Businesses are predominately a microsoft office based world meaning a propriety world of .doc and .xls based file formats for better or for worse. So how do you survive with your iPad in a world of Office documents? We’ve rounded up a few ways to use Office on your iPad until the official, rumoured version comes along.
These are just some of the apps out there which let you work with the Office based file formats and in no particular order of preference.
Apple iWork Apps
Cost: numbers £6.99, pages £6.99 and keynote £6.99
Done in a typically Apple way, all of these programs have a simple interface, clear of clutter and any faff and with the ability to work offline. Files are opened via iCloud so head over to iCloud.com, create yourself an account, drag and drop your documents into the browser window and they appear on your iPad. Similarly, documents created on the iPad show on your desktop computer.
Pages and numbers do a good if not great job of importing word documents. Those of you using tracking or complex formatting may have to look at simplifying things for the sake of taking things on the go but it’s not that bad.
Simplified working experience.
Cloud based storage
A slight learning curve for those used to the Office way of things.
Internet connection needed for synching files
OnLive for iPad
cost: Free for Basic functions and up to $9.99 a month
For those with a decent internet connection, OnLive gives you the complete windows and office based experience via virtual desktop.

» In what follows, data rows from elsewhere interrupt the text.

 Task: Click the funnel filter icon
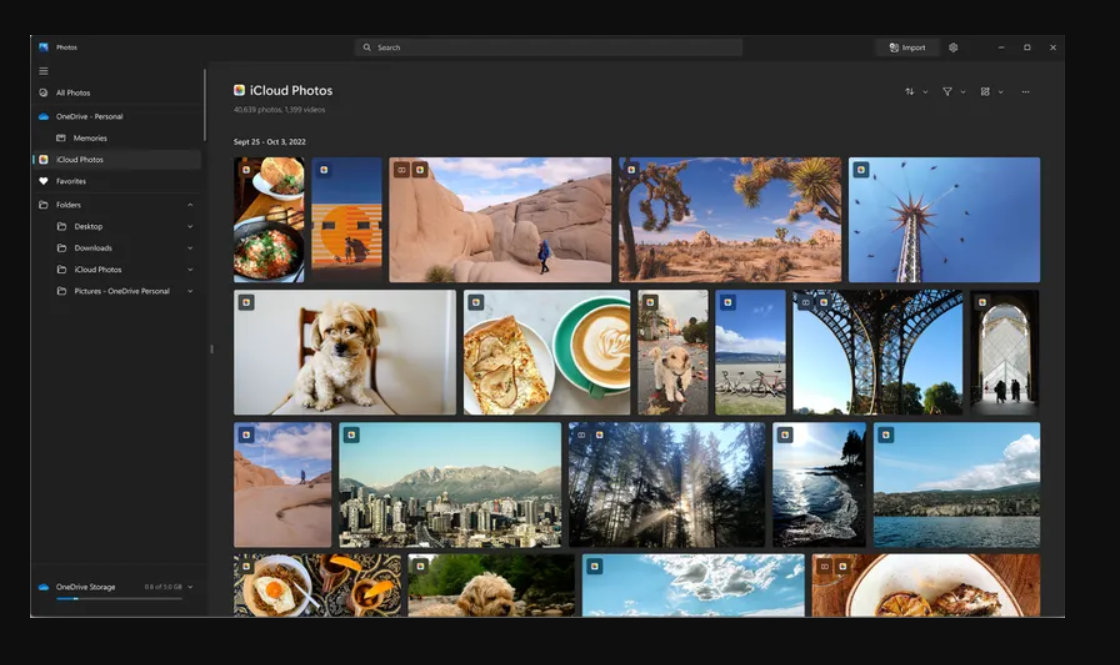[947, 92]
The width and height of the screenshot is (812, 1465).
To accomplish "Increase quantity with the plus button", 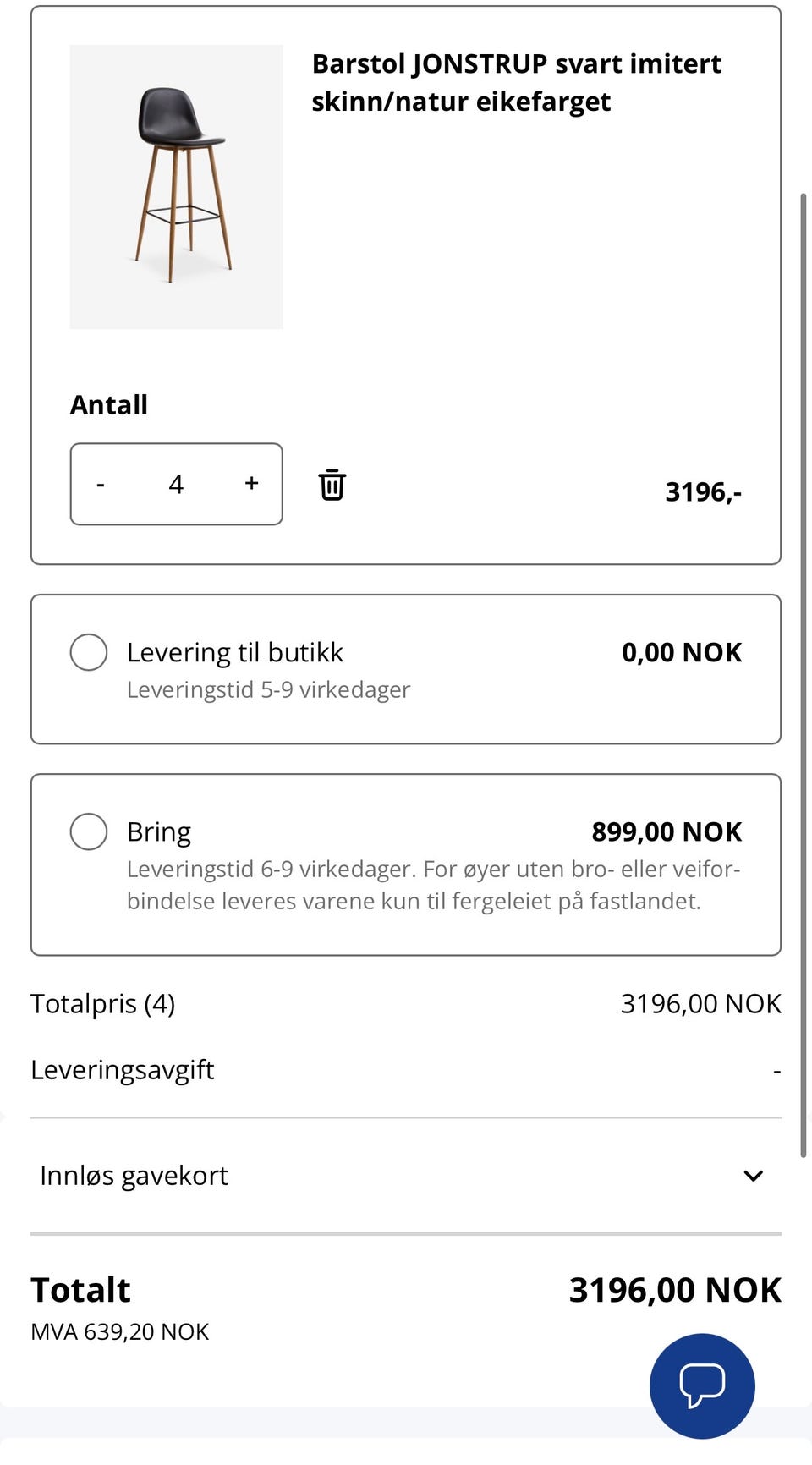I will coord(251,483).
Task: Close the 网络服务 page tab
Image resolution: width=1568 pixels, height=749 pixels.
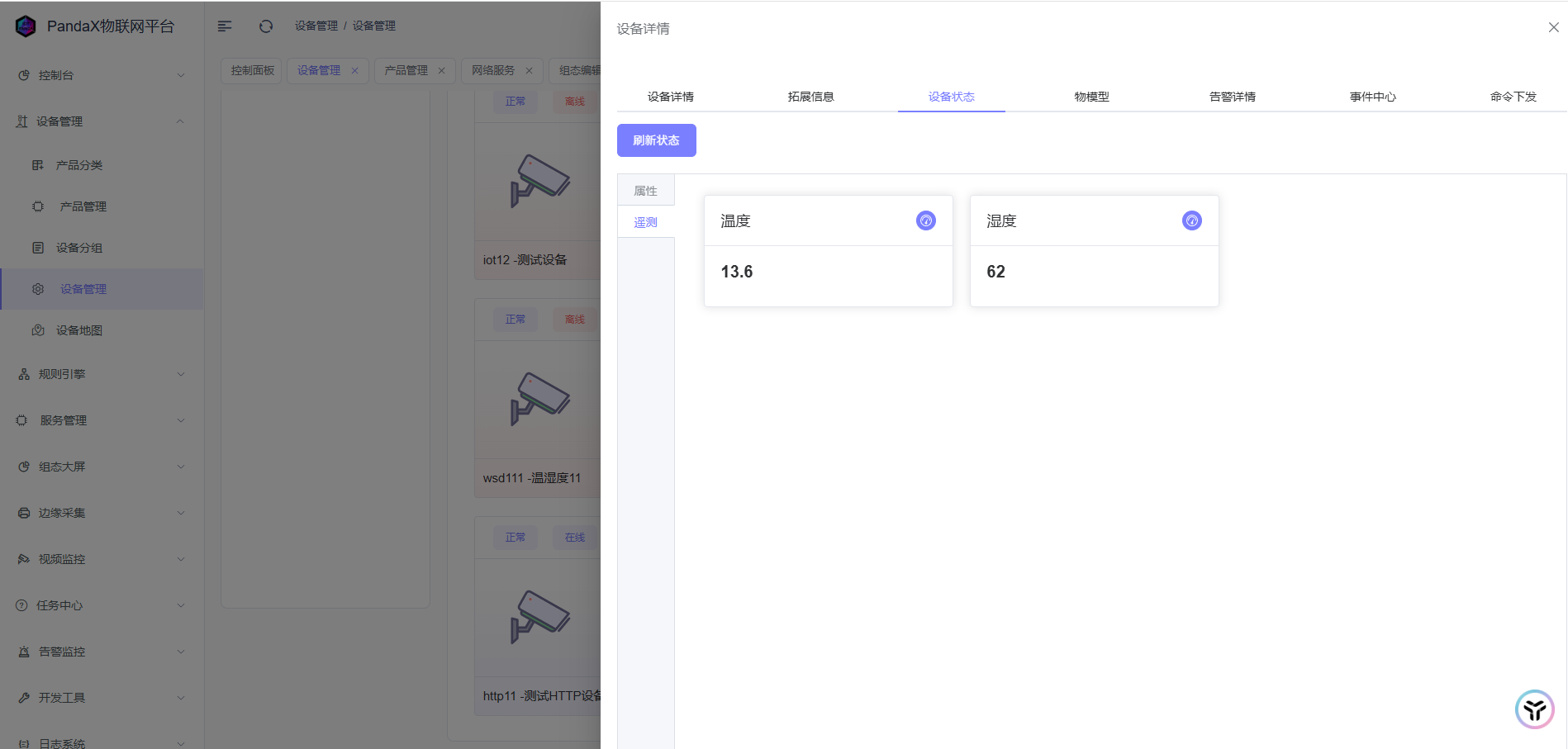Action: tap(529, 71)
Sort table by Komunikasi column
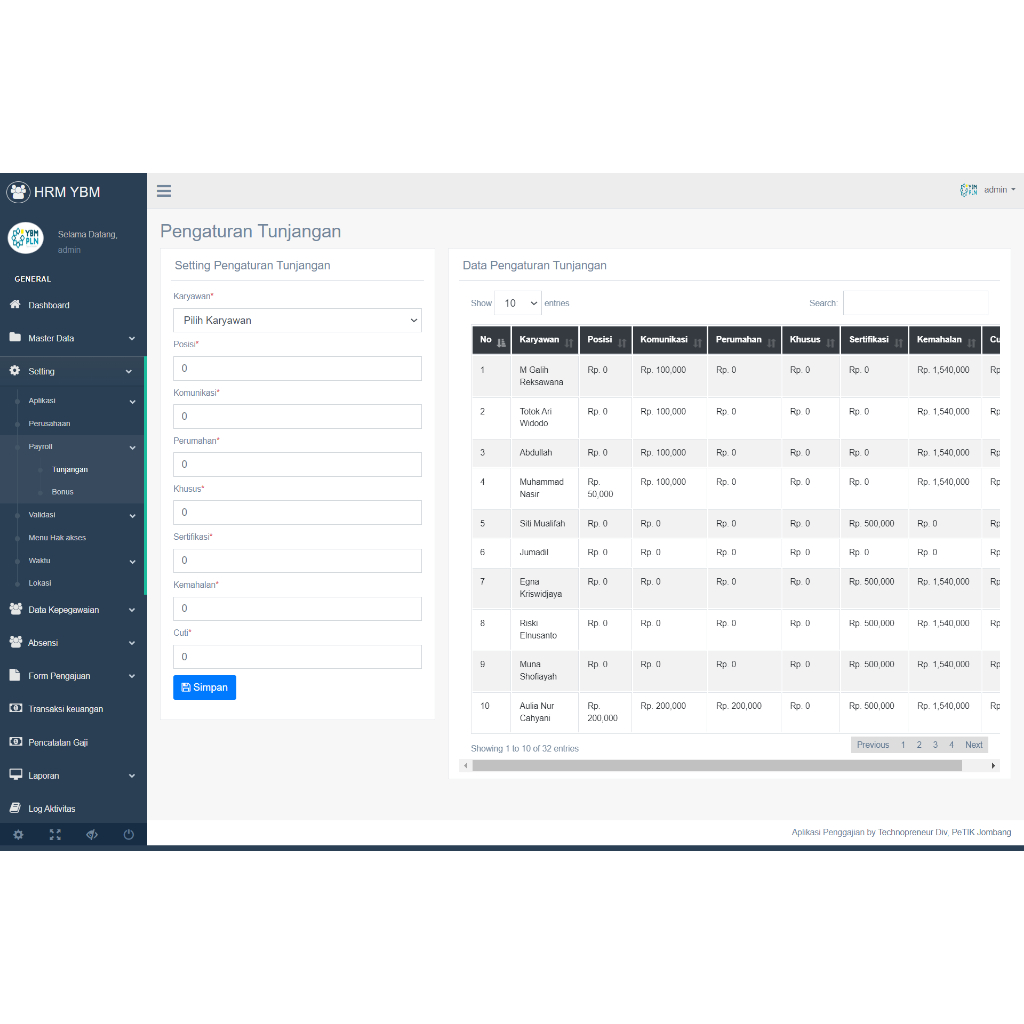The height and width of the screenshot is (1024, 1024). pos(669,340)
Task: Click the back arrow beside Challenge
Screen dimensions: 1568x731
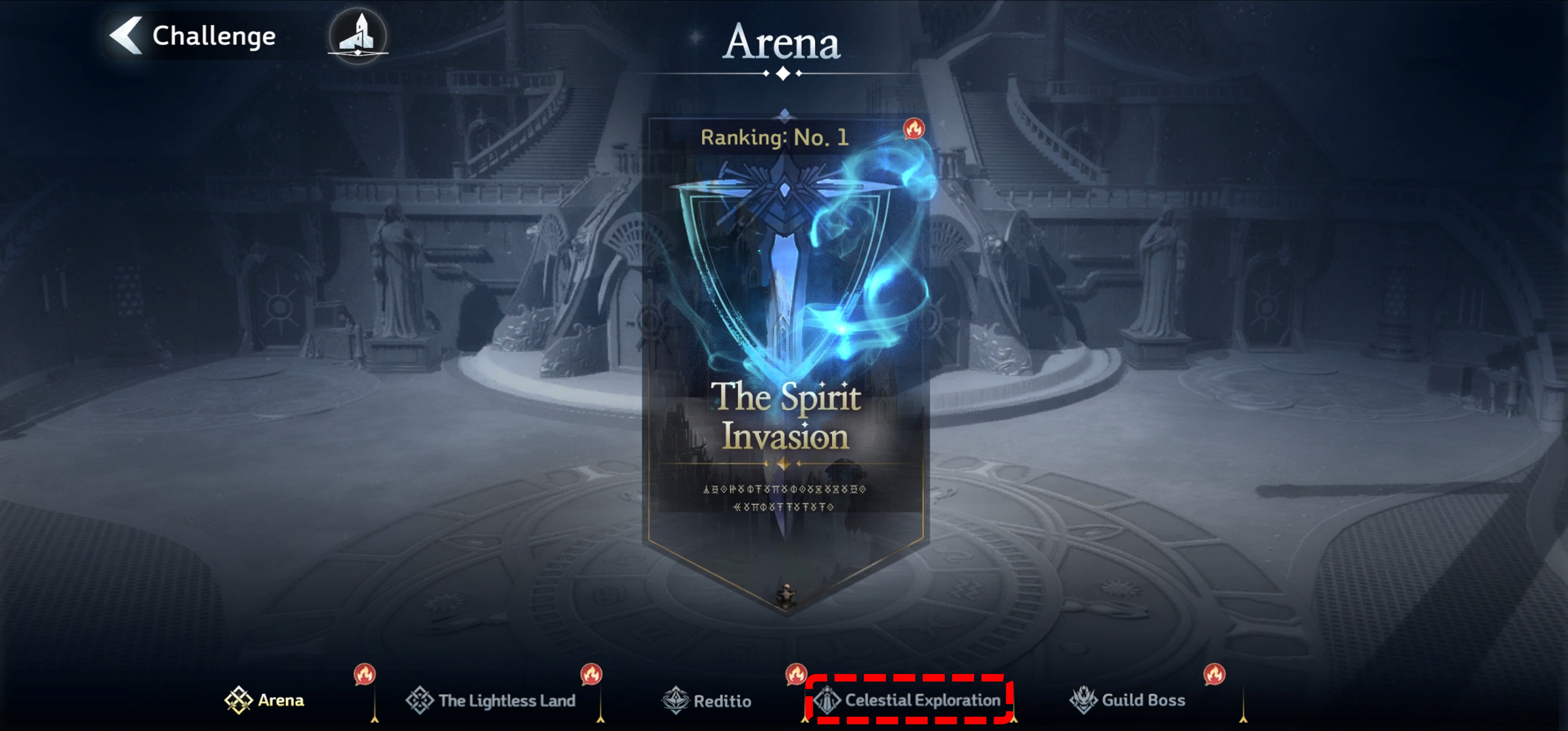Action: point(126,35)
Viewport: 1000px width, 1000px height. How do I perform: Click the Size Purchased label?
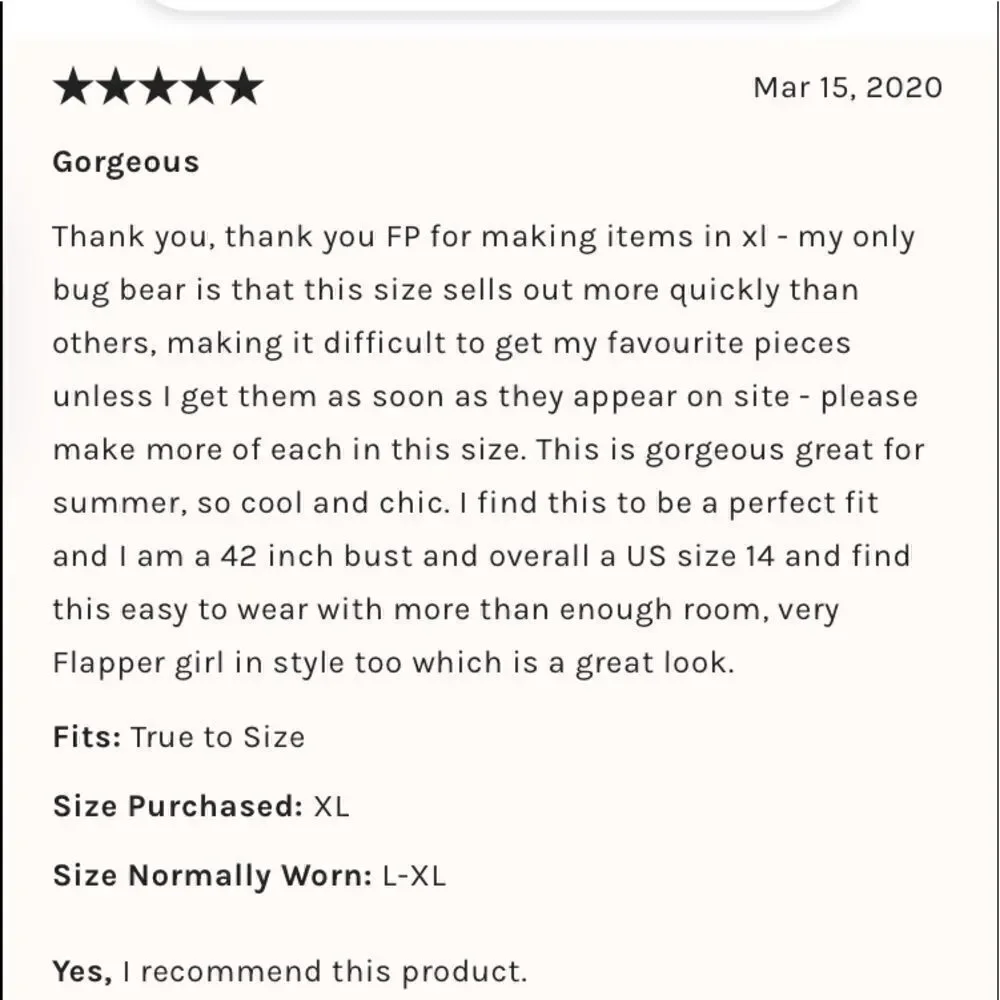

Effectively you are logging into a virtual computer hosted in the cloud giving you the complete experience as if you were working on a windows system via your iPad.
Full access to Microsoft Word, PowerPoint and Excel. You also have Paint, Calc and Microsoft Surface Collage. Bear in mind these apps aren’t designed for a touch interface so a stylus will be making your shopping list.
Office as you know it.
Requires a constant, always on internet connection
Responsiveness can be a little iffy
Quickoffice Pro HD
An interface that most will find quite at home with, Quickoffice Pro HD plenty of features and word processor is acceptable, if you don’t need to insert images or graphics. Documents are edited either via dropbox or a simple synch within iTunes (go with dropbox..)
Access your documents from a vast amount of sources
No Spell checker
Lack of image or graphics handling
So there you have it. A few applications for your iPad to help you get on in a world of office formats. If you aren’t tied into those formats then number’s is worth a try but the choice is yours.